::: TEXT PASSAGE

Underneath the pyramid the words “Novus Ordo Seclorum” are literally rendered as “a new order of the ages.” In the words of Charles Thomson, the motto signifies “the beginning of the New American Era,” not the beginning of a new world order, as is commonly reported today.
Raised above the pyramid, an omniscient eye, enclosed in a triangle, represents the triune God who is associated with the nation in three ways: 1) As a protector and guide. The glory emanating from the eye suggests the pillar of fire guiding the Israelites of Exodus. Similar imagery is on the obverse side of the Seal with glory radiating from a pillar of cloud surrounding 13 stars. 2) As the standard to which the incomplete pyramid below points and aspires to conform. 3) As a judge. The motto above the eye, “Annuit Coeptis,” translated as “He favors our beginnings,” carries the converse implication that if the foundation of our beginnings is abandoned, his favor will turn to judgment.

::::::
::: PROVIDED MATERIAL

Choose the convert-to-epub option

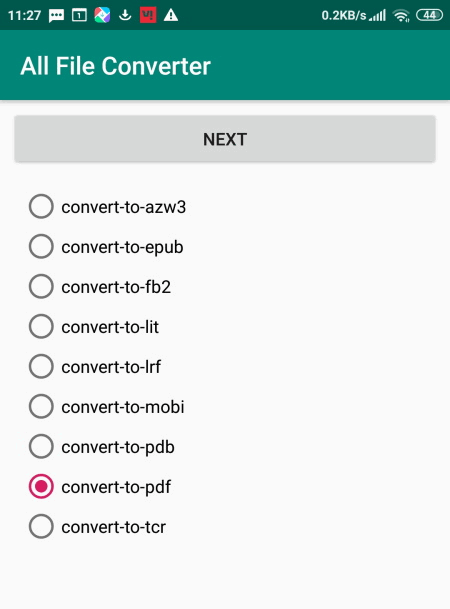[106, 247]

::::::

Pick up the passage on the Great Seal's symbolism where it stops and write what comes next. The material here isn't needed for anything.

§ ANSWER TO THIS TASK:
The Great Seal, created after the Declaration of Independence and before the U.S. Constitution, reflects a religious heritage that the country’s Founders believed integral to the common weal of the nation. Thus, de Tocqueville, whose own country was marked by great tension between faith and freedom, was taken aback by the integration of the ideals he found in the social and political life across the sea.
In America, the Church was not an arm of the State, nor the State an arm of the Church; still, biblical faith was a sort of DNA that informed the colonists’ sense of themselves as a nation, and of the principles of liberty, justice, law, and governance that became institutionalized as uniquely American.
In the formation of the “more perfect union,” no hardened barrier was erected, or intended, to prevent the introduction of religion into public spaces, Jefferson’s “wall of separation” notwithstanding. To the contrary, an Establishment Clause was crafted to secure the free exercise of religion and to prevent the intrusion of the State into the affairs of the Church, specifically prohibiting the legislation of a national religion.
Operating within its biblical sphere of sovereignty, the Church provides the moral framework for a just society. It acts as the conscience of the State, reminding Caesar of the high calling of his office, and its limits; and exhorting citizens to the duty owed Caesar. The State, in turn, protects the Church by defending, encouraging, and supporting religious expression, without preference to any particular sect. The positive benefits of this association have been acknowledged in some surprising precincts of late.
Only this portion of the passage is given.